Les prémices du nouvel ordre mondial s'esquissent à mesure que l'Occident perd de son influence dans le monde. L'extraterritorialité du droit américain a trouvé sa plus scandaleuse expression avec le gel de tous les avoirs russes en dollar. La guerre en Ukraine a ainsi démontré les limites de la suprématie occidentale procurée par les institutions de Bretton Woods. De plus en plus d'États se rendent compte de la précarité de leur situation face à l'emprise monétaire US et se détournent du dollar pour commercer dans une autre monnaie.
Le déclic est venu de Russie et l'Arabie saoudite a tiré le bout de la ficelle en décidant de vendre son pétrole en yuan. «Sacrilège!», diraient les tenants de la mondialisation. Mais les décideurs américains n'ont désormais que la parole pour faire face à de tels «affronts», surtout lorsque la Chine entre dans le jeu géopolitique et met fin au conflit entre l'Iran et l'Arabie saoudite.
Tout ce mouvement stratégique à l'échelle du monde est accompagné par un déploiement très intelligent des pays des Brics qui ont réussi à mettre l'Occident en minorité dans la véritable communauté internationale. L'Amérique et ses alliés pèsent moins lourd que les pays émergents. Ces derniers ont bien saisi le modèle de développement chinois, russe, indien, et savent désormais qu'il est possible de gagner en puissance économique sans passer par la case de l'Occident. Exploiteur à souhait des richesses naturelles des pays en développement. Cette prise de conscience du reste de l'humanité de l'opportunité qu'offre le multilatéralisme de la gouvernance mondiale s'exprime sur le terrain à travers un processus naissant, mais ô combien révélateur!. Il s'agit du recours à d'au-tres monnaies que le dollar et l'euro dans les transactions commerciales internationales.
Ce n'est pas un phénomène de mode, mais un séisme pour les Etats-Unis d'Amérique et la zone euro. Dans l'entretien qu'il nous a accordé, l'expert en géopolitique, Arslan Chikhaoui, nous donne les clés pour comprendre ce nouveau processus historique.
L'Expression: Le processus de dédollarisation de l'économie mondiale semble bien lancé. Comment cela se réalise-t-il sur le terrain?
Arslan Chikhaoui: Les USA, pour conserver leurs avantages stratégiques hégémoniques (politique, militaire, financier, économique et technologique), ont depuis la crise financière de 2008 suivie de celle des surprimes de 2009, adopté une stratégie agressive dans le recours à l'arme des sanctions économiques et financières avec comme levier l'extraterritorialité des lois américaines.
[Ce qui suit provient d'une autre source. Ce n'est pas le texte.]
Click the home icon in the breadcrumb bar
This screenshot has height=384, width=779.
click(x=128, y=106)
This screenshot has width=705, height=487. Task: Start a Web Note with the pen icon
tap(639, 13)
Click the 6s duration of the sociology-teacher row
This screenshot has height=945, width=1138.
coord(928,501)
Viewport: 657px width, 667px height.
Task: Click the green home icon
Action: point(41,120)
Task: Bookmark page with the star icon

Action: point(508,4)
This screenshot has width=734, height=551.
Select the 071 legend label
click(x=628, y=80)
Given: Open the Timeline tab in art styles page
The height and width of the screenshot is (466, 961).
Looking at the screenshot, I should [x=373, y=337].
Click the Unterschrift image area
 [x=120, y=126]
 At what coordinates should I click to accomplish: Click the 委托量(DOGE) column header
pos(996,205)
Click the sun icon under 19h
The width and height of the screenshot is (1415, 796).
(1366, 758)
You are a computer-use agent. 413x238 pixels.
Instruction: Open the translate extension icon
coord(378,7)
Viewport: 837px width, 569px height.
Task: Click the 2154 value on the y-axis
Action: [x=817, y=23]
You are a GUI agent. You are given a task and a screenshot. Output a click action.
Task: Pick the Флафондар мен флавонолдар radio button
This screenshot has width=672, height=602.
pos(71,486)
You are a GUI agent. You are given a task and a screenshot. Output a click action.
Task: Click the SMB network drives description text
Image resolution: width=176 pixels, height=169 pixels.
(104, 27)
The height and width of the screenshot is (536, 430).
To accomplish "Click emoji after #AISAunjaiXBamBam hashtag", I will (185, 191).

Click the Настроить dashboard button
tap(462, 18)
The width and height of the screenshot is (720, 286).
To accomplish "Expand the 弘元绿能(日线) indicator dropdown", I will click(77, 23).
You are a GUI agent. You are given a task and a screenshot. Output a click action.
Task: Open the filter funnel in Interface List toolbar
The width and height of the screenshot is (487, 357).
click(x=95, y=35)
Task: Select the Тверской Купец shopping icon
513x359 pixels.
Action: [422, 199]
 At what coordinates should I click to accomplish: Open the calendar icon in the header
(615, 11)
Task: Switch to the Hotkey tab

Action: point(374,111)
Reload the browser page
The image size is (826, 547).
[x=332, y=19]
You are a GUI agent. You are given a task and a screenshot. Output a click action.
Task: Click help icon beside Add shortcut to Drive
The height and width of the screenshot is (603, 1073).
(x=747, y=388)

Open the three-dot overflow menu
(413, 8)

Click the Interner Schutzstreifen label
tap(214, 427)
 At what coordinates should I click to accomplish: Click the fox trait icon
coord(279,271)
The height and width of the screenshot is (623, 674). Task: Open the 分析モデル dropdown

Face à ces agissements de la supra-puissance américaine, l'impact sur l'utilisation du dollar américain dans les échanges internationaux se fait de plus en plus sentir devant cette rupture de confiance des équilibres prônés par le libre-échange. Selon un rapport du FMI, en 2021, la part du dollar américain dans les réserves des banques centrales a chuté de 70% à 59%, son plus bas niveau depuis 25 ans, au profit d'autres devises telles que l'euro, le rouble, le yuan.
Le dollar américain, outil de Soft Power pendant la guerre froide, est devenu le symbole du Sharp Power américain depuis le début des années 2000. Face à l'utilisation du dollar américain comme arme de dissuasion, certaines grandes économies s'organisent pour réduire leur exposition et sortir de cette dépendance.
C'est ainsi que les Brics préparent leur riposte, à l'instar de la Chine qui, devant les enjeux que porte la rivalité commerciale avec les USA, se décide à accélérer sa politique de dédollarisation. En effet, Pekin réalise que dans le cadre d'un regain de tensions économiques avec Washington, l'utilisation de véhicules financiers contrôlés par l'Occident ne lui serait pas favorable et augmenterait d'autant plus son exposition face aux sanctions et rétorsions économiques. Les Brics s'organisent pour mettre sur pied un système de paiement transnational qui permettra de s'affranchir du système occidental Swift et de mettre en place un système alternatif dénommé «Brics Pay» qui permettrait à tous les pays des Brics et à leurs partenaires de procéder à des échanges économiques et financiers à partir de leurs propres devises via des portefeuilles électroniques dans un cloud dédié.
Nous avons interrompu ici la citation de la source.